Barbas de Molho

Márcio Coimbra

Márcio Coimbra

Foto: Reuters.
Foto: Reuters.

O ditado “colocar as barbas de molho” é uma expressão que significa a necessidade de paciência, cautela e prudência, algo que se aplica de forma perfeita em relação aos últimos acontecimentos na Síria. Ao se despedir de Bashar al-Assad, o país está livre de um ditador brutal. Entretanto, nada garante que o futuro seja auspicioso, especialmente sob o domínio de Abu Mohammed al-Jolani, chefe do grupo islamista HTS, uma dissidência da Al-Qaeda que assumiu o controle do país.

A Síria é formada pela confluência de etnias e grupos religiosos de difícil concertação, dentre eles muçulmanos xiitas, sunitas e alauítas, drusos, além de cristãos e judeus. Cerca de metade dos habitantes do país é de origem árabe, 15% são alauítas, 10% curdos, aproximadamente 10% são levantinos e os 15% restantes pertencem a diversos outros grupos étnicos, como nusairis, armênios e assírios. Um mosaico étnico-religioso de difícil equilíbrio, especialmente em uma região de constante conflito.

A formatação atual nasceu com o fim da Primeira Guerra Mundial, que repartiu o espólio do Império Otomano mediante o acordo Sykes Picot. Esta divisão arbitrária dos antigos territórios otomanos tem sido, desde então, fonte de instabilidade e conflitos na região. O território atual da Síria e Líbano ficou a cargo da França.

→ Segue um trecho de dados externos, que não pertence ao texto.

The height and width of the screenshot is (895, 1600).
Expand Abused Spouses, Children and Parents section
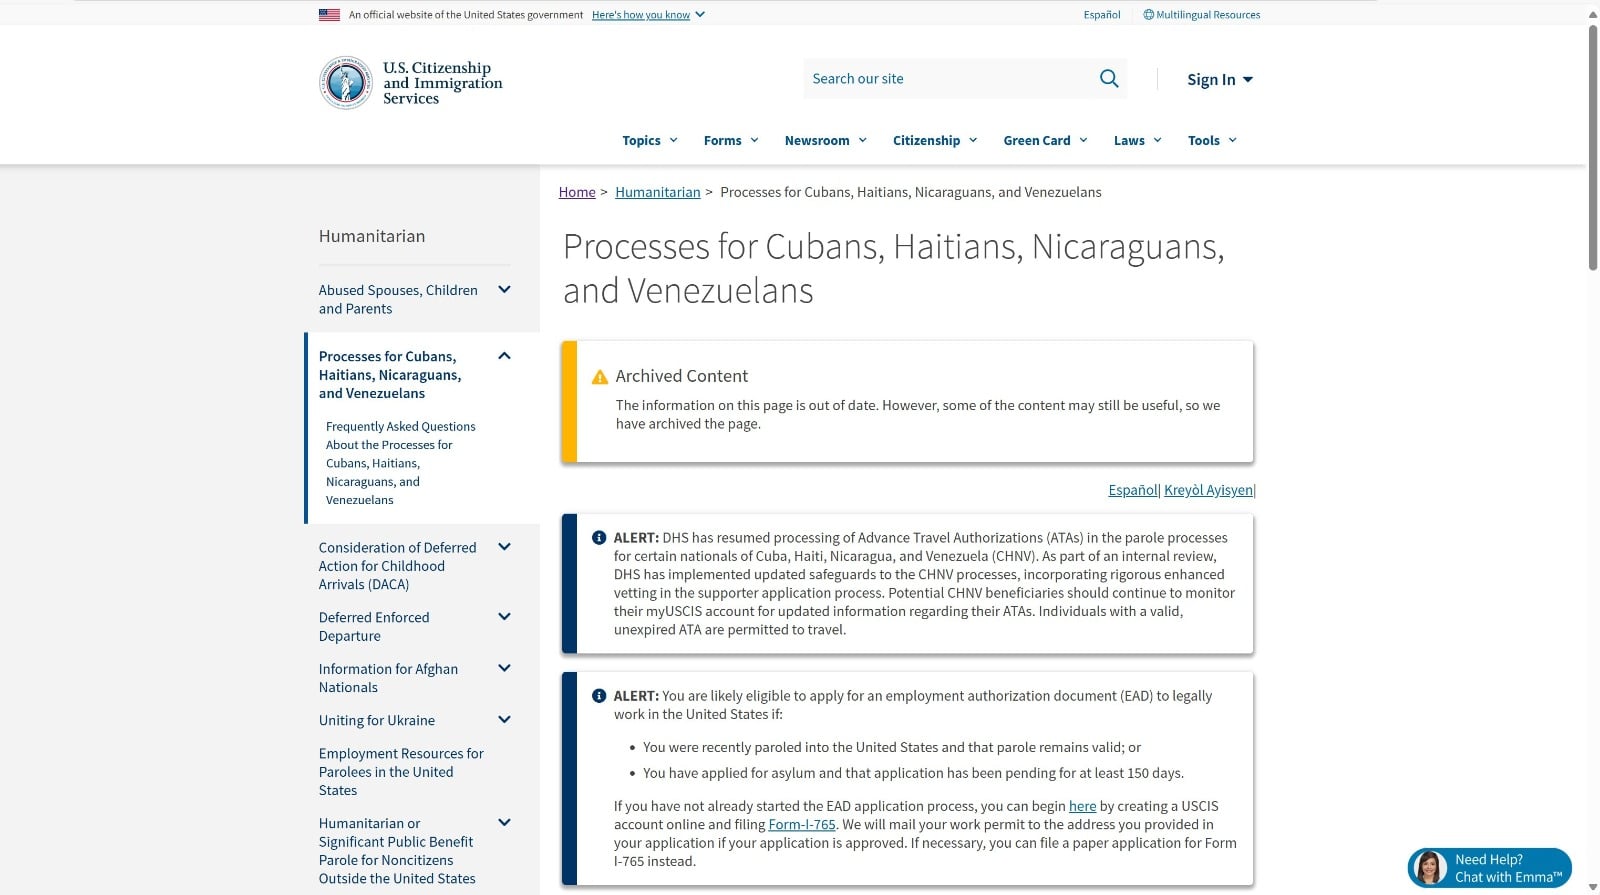coord(504,290)
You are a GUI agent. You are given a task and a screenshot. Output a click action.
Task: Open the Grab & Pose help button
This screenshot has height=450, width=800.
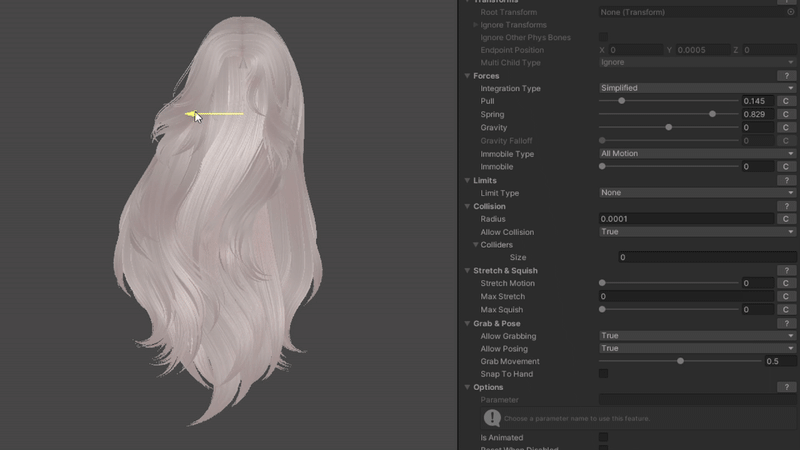pyautogui.click(x=788, y=324)
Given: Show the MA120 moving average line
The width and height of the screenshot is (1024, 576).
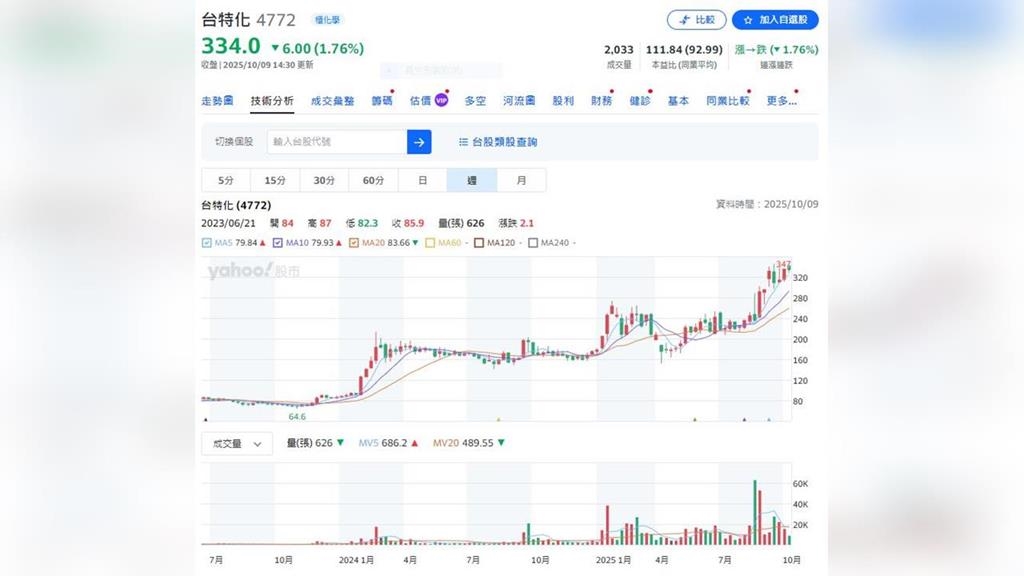Looking at the screenshot, I should click(479, 242).
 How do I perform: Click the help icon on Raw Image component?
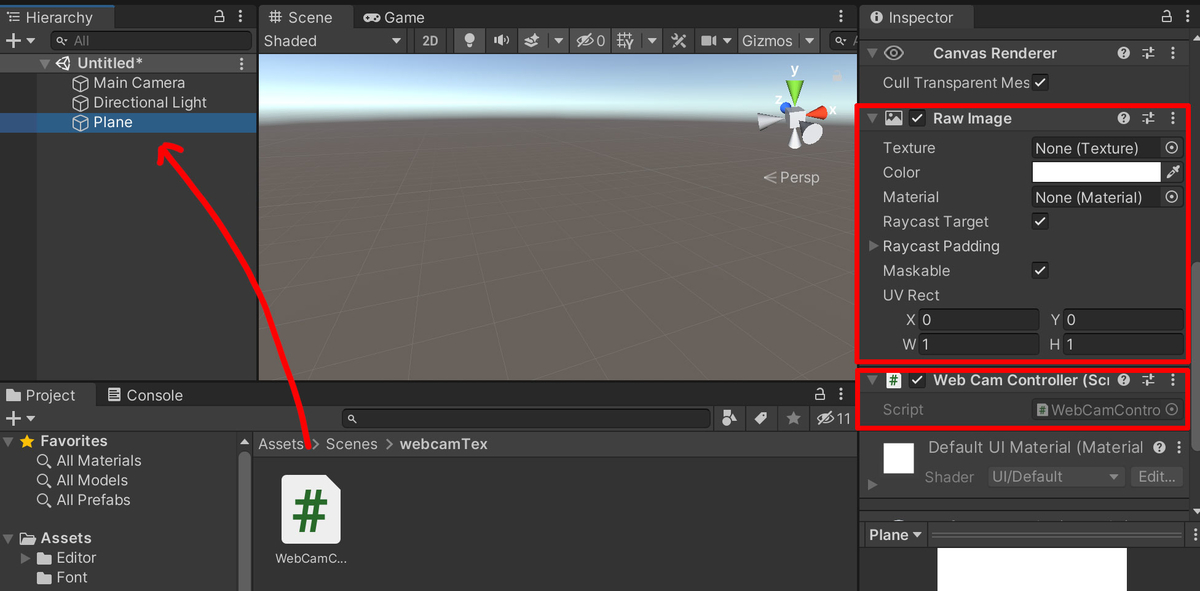point(1123,118)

O mandato francês se iniciou em 1923 e foi até 1946.

A lógica do Império Otomano, que tolerava etnias, povos diversos, tribos, clãs, sistemas de governança de todos os tipos e valores, com a única obrigação de pagar tributos ao Sultão, havia sido extinta. Se durante quatro séculos, cristãos, judeus, xiitas, sunitas, coptas, drusos, gregos ortodoxos, conviviam dentro das fronteiras do Império sem maiores conflitos, existia agora a perspectiva de criação de um país, onde repousavam diversas nações. Uma receita perfeita para o caos.

A lógica francesa acabou por dividir a Síria em seis territórios, Damasco, Alepo, Estado dos Alauitas, Jebel Druzo, Halay e Sadnjak de Alexandreta, uma divisão que tentava, dentro dos limites possíveis, manter a autonomia étnico-religiosa das regiões. O risco da sobreposição de um grupo em detrimento de outros sempre fez parte da história do país e se tornou um perigo contínuo, porém se transformou em uma palpável realidade com a chegada de Hafez al-Assad ao poder em 1971.

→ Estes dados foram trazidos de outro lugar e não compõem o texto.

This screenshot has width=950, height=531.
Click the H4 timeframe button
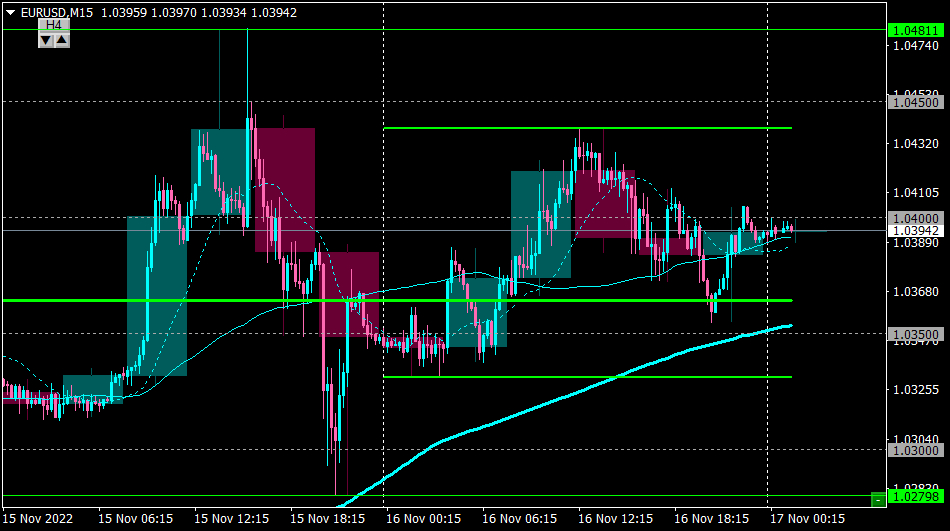(x=54, y=25)

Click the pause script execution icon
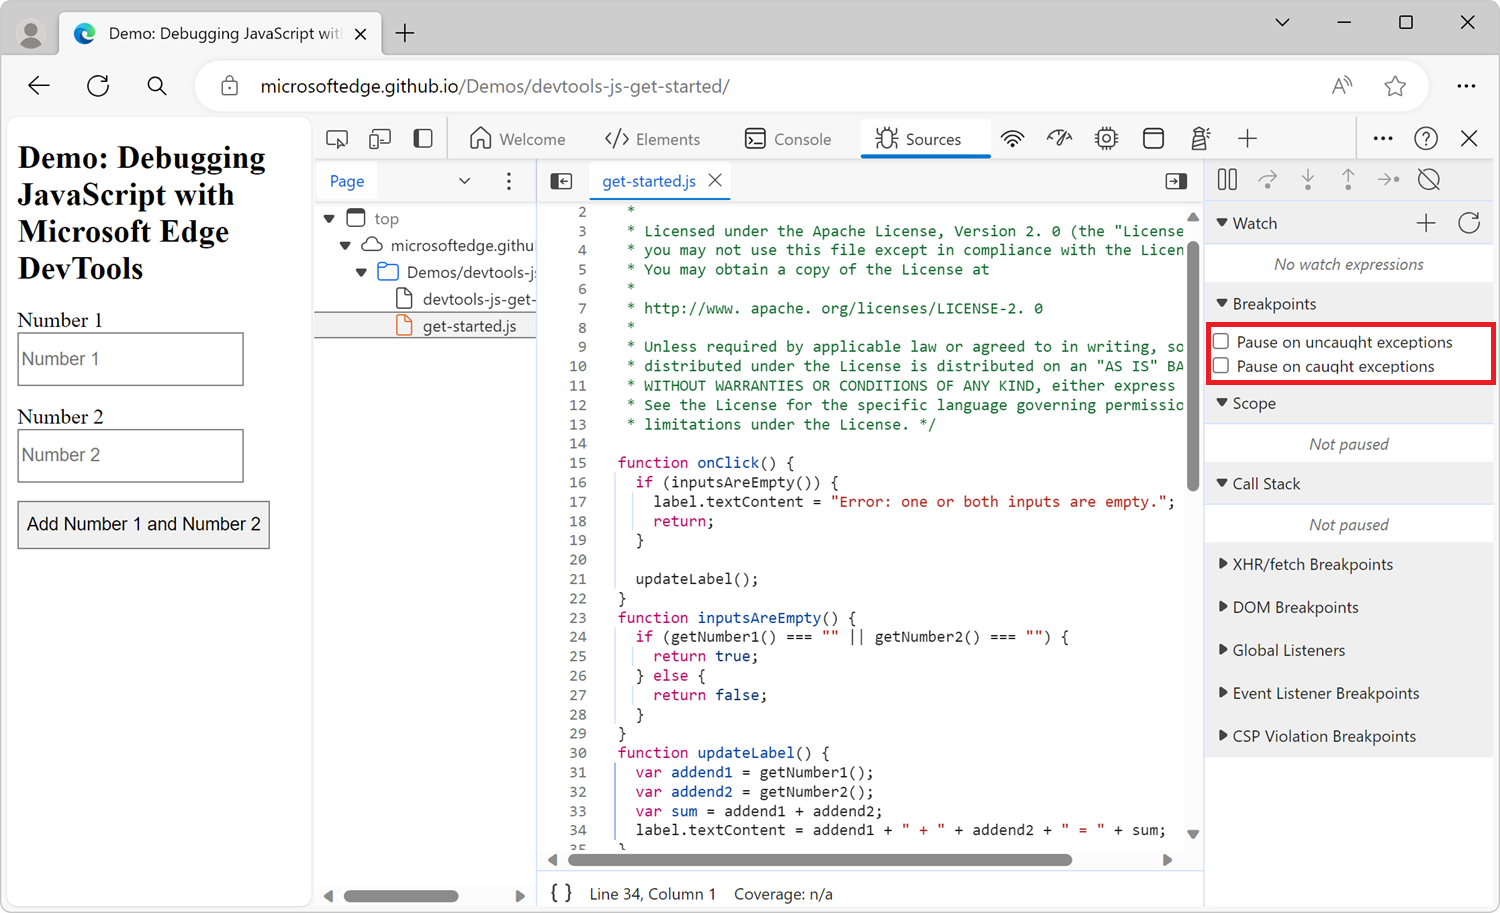pos(1227,180)
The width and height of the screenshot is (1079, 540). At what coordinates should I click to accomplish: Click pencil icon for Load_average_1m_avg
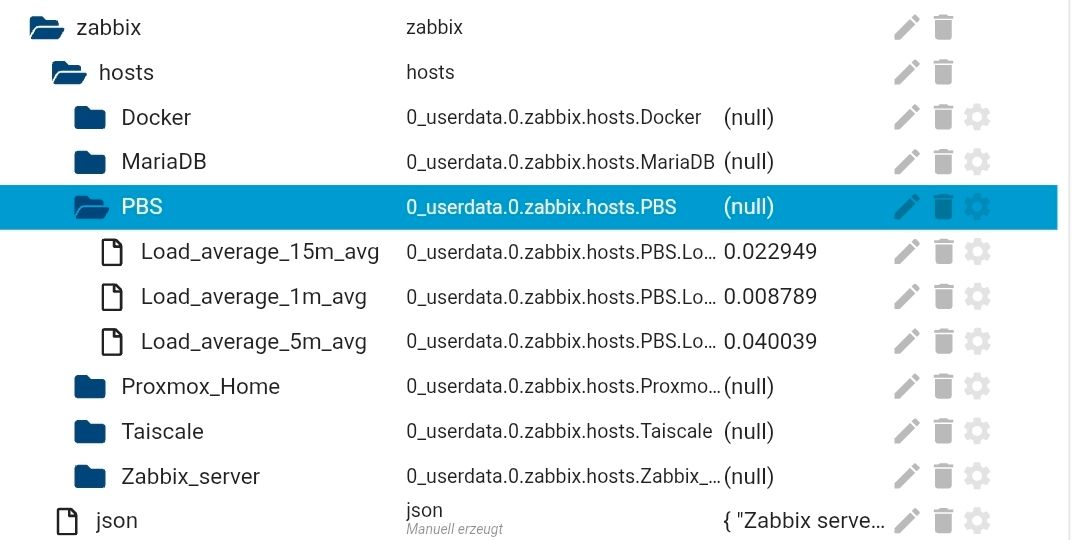906,297
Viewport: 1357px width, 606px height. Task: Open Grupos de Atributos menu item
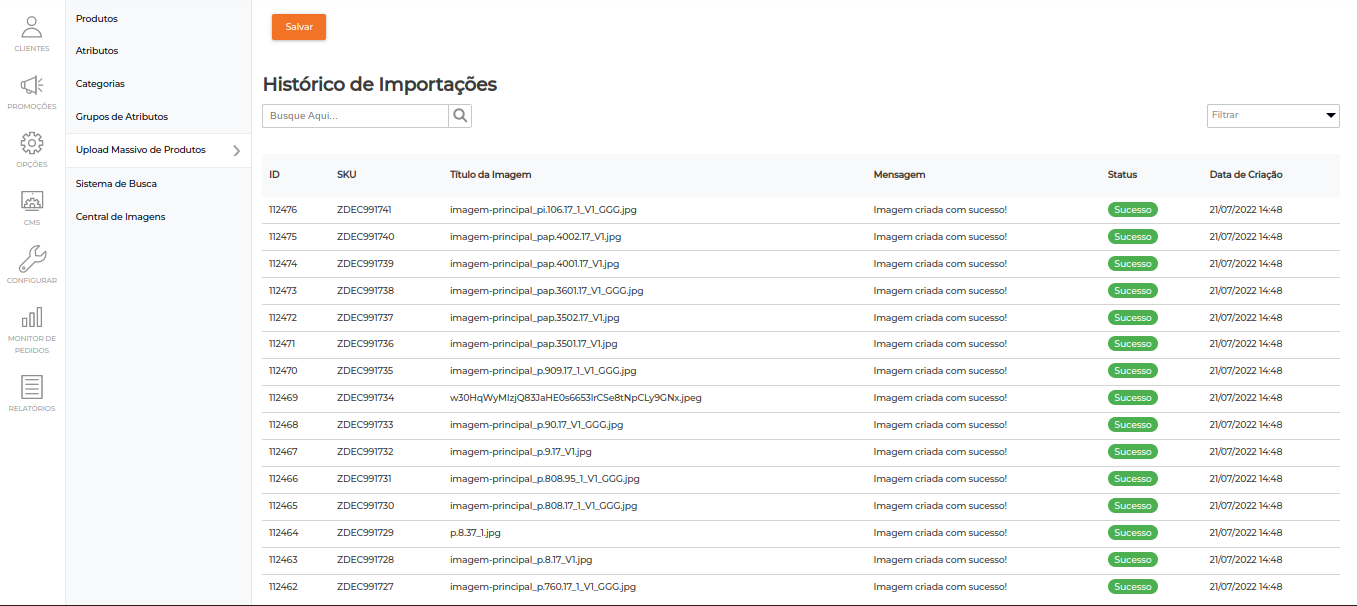122,117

O mosaico étnico-religioso do passado é uma realidade ainda mais intrincada no presente, com ainda sérios agravantes, como o enorme êxodo de sírios que buscou refúgio em outros lugares do mundo. O risco está em o país se tornar mais um protetorado islâmico radical como o Afeganistão ou um novo Iraque. O país, defendido por anos por milícias, detentor de bases russas e aliado preferencial do Irã na região, está mergulhado na incerteza e na possibilidade real de guerra civil ou mesmo o massacre de alguma das minorias que fazem parte deste intrincado jogo de poder.

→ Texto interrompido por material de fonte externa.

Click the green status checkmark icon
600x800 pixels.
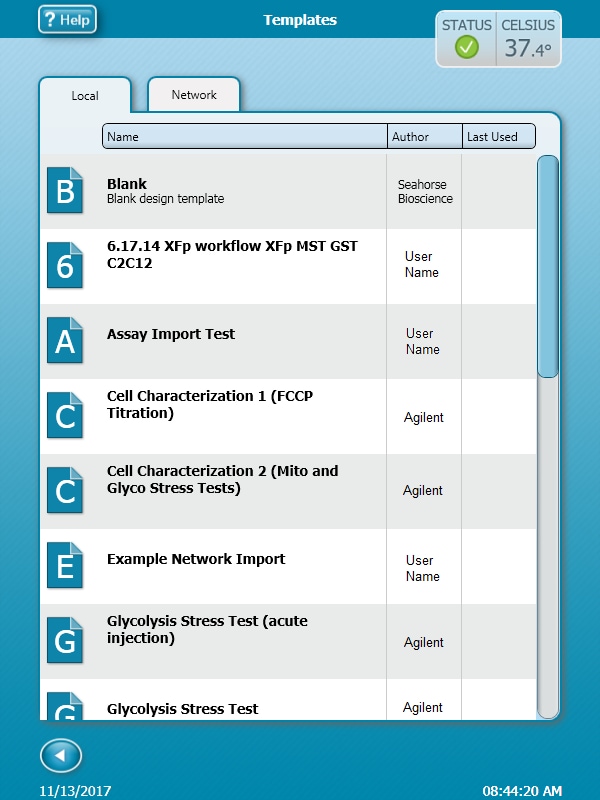[x=466, y=47]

A queda de Bashar al-Assad é certamente o fim de um ciclo de terror, porém, é também o encerramento de um governo laico que conseguiu durante cinco décadas manter os pilares de unidade de um país fraturado. O futuro pode guardar um governo com traços teocráticos, alianças perigosas e a manutenção dos porões de um regime ditatorial. Como disse, a queda de Assad deve ser celebrada, mas é momento de colocar as barbas de molho.